HOW TO COMPLETE THIS TASK:
The line containing "[좋은 가격 휘발유 전기" marks the end; copy exactly all lines from the start of the material up to and including it.

- - - -

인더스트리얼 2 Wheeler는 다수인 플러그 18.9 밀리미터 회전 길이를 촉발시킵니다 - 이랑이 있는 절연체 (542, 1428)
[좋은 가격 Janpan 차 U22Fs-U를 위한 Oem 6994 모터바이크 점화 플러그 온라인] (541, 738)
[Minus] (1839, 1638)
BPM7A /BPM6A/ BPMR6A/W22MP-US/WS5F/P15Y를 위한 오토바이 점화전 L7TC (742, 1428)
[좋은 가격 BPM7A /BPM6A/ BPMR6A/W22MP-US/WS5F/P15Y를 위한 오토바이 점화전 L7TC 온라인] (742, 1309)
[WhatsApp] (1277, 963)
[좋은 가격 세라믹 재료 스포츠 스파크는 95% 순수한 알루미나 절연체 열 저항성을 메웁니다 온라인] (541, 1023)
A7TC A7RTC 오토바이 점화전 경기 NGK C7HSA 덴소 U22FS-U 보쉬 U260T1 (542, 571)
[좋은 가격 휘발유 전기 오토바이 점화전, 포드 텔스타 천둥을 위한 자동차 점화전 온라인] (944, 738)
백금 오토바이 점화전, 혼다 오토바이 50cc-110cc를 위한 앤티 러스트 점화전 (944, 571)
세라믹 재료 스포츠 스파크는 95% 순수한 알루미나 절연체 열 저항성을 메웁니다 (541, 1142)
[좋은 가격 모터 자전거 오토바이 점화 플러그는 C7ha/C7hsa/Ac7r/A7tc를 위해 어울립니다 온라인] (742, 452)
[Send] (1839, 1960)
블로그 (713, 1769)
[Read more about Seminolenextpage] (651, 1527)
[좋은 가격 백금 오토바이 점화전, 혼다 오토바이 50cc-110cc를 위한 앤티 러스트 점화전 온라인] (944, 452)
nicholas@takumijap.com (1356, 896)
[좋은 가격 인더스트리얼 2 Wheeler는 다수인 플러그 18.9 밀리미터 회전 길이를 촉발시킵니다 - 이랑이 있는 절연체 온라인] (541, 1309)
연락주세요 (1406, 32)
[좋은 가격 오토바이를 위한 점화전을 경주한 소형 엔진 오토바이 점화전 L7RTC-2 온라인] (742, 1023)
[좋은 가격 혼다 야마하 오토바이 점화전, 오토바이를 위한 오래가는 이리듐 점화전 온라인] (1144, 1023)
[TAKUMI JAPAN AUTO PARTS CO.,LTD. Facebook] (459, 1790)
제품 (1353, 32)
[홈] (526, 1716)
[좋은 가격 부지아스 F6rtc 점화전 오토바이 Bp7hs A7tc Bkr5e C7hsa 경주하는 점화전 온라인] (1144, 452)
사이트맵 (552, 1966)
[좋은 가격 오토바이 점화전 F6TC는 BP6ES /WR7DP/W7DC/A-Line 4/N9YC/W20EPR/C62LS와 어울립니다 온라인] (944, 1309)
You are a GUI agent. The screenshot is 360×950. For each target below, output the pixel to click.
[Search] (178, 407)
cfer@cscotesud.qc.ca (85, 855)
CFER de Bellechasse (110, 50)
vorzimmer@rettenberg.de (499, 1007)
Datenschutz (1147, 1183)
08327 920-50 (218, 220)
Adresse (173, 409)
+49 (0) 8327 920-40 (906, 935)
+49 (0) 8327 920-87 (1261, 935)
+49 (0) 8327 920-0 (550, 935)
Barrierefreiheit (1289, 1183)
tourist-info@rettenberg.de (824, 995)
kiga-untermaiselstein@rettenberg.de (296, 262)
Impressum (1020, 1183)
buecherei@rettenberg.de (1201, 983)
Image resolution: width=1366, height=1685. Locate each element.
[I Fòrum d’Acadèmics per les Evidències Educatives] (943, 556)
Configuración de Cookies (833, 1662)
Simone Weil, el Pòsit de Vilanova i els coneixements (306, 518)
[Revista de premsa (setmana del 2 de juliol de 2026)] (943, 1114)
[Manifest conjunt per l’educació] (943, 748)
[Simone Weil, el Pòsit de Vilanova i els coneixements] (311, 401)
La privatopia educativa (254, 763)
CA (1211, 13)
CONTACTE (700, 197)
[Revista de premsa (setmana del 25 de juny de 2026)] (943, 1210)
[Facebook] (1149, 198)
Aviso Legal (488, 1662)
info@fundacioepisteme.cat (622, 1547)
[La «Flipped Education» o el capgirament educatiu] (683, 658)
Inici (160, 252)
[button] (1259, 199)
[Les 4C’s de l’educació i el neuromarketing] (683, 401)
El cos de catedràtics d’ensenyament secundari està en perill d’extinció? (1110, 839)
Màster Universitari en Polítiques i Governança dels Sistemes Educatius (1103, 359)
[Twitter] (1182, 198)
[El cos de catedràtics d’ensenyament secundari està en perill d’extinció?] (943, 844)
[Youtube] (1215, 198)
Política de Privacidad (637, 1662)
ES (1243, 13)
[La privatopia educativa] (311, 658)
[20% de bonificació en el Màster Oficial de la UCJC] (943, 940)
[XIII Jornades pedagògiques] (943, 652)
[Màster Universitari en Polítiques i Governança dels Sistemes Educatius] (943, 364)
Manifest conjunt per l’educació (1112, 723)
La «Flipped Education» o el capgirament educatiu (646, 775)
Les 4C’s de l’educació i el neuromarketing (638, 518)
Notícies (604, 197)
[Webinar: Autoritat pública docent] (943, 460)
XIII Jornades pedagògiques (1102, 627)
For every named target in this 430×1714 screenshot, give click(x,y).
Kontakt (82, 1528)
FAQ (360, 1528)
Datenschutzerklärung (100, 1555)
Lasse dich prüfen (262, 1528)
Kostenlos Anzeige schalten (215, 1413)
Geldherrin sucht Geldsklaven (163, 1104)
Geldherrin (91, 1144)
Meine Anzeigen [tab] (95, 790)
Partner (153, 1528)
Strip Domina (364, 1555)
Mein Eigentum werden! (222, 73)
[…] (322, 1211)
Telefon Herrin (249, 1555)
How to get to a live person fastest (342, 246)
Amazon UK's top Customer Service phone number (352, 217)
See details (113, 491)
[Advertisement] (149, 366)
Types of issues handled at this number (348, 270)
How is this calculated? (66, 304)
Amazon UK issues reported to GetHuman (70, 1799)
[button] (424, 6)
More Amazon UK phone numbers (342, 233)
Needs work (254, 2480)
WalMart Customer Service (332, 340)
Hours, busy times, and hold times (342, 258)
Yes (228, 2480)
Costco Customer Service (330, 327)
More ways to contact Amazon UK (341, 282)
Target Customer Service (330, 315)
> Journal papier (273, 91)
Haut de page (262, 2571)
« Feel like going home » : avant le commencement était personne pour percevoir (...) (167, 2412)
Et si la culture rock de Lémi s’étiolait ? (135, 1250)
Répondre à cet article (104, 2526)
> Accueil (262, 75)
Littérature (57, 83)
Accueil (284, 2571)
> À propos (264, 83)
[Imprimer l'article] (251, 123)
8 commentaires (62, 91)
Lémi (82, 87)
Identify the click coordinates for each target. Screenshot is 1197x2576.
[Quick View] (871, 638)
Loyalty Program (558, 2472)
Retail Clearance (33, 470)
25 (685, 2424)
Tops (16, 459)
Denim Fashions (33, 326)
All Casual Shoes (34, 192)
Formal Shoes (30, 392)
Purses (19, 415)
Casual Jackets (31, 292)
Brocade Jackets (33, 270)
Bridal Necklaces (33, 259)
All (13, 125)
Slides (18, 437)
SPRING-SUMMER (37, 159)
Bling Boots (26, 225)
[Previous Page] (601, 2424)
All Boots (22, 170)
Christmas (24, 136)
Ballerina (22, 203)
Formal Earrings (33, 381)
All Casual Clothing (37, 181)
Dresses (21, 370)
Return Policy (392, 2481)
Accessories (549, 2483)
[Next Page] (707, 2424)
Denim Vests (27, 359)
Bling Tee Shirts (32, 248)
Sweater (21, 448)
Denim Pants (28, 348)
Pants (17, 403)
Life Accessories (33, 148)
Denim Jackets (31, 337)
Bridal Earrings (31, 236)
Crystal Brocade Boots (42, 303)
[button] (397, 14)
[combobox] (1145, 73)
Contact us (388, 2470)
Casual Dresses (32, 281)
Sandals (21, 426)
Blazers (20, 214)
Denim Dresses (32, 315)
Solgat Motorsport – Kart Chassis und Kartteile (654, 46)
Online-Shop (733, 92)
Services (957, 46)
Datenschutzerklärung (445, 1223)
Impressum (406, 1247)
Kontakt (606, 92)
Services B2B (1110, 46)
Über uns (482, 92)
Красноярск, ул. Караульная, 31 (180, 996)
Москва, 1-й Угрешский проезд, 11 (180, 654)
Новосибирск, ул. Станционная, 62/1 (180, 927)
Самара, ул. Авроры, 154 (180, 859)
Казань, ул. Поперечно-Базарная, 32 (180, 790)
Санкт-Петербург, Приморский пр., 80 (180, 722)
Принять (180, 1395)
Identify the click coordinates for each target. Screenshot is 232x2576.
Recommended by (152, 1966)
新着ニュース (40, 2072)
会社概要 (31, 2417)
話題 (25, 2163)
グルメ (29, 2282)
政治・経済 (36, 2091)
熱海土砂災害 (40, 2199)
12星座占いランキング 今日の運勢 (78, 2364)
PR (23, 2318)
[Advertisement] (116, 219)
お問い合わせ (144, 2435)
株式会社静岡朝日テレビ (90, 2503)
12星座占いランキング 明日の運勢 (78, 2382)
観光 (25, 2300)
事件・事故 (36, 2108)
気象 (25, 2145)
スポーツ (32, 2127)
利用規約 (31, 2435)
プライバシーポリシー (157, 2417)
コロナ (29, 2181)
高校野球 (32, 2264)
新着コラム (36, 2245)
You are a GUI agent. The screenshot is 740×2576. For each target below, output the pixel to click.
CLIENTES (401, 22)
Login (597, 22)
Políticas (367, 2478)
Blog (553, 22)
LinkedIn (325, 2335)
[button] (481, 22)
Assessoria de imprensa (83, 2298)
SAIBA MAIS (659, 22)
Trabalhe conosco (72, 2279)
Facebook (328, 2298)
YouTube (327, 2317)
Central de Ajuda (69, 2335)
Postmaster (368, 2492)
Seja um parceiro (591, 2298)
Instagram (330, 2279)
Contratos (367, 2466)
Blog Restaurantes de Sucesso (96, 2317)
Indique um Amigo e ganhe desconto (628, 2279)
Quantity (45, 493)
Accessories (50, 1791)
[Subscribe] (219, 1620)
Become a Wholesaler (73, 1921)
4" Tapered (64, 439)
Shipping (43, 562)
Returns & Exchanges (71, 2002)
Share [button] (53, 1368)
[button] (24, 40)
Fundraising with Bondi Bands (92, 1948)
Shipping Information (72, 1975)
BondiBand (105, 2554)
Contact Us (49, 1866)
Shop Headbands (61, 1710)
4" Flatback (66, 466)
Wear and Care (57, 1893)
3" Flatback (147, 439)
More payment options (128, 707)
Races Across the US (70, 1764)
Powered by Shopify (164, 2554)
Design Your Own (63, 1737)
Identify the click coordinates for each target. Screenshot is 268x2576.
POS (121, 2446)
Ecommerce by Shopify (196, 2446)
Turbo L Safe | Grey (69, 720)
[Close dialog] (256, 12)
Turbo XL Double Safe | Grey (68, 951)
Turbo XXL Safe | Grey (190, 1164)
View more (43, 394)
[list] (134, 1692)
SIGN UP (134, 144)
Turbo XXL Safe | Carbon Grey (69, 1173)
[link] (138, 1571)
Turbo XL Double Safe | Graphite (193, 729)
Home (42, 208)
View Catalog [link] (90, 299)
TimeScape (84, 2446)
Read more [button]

- - - -

RESPONSE BOX:
인더스트리얼 2 Wheeler는 다수인 플러그 18.9 밀리미터 회전 길이를 촉발시킵니다 - 이랑이 있는 절연체 (542, 1428)
[좋은 가격 Janpan 차 U22Fs-U를 위한 Oem 6994 모터바이크 점화 플러그 온라인] (541, 738)
[Minus] (1839, 1638)
BPM7A /BPM6A/ BPMR6A/W22MP-US/WS5F/P15Y를 위한 오토바이 점화전 L7TC (742, 1428)
[좋은 가격 BPM7A /BPM6A/ BPMR6A/W22MP-US/WS5F/P15Y를 위한 오토바이 점화전 L7TC 온라인] (742, 1309)
[WhatsApp] (1277, 963)
[좋은 가격 세라믹 재료 스포츠 스파크는 95% 순수한 알루미나 절연체 열 저항성을 메웁니다 온라인] (541, 1023)
A7TC A7RTC 오토바이 점화전 경기 NGK C7HSA 덴소 U22FS-U 보쉬 U260T1 (542, 571)
[좋은 가격 휘발유 전기 오토바이 점화전, 포드 텔스타 천둥을 위한 자동차 점화전 온라인] (944, 738)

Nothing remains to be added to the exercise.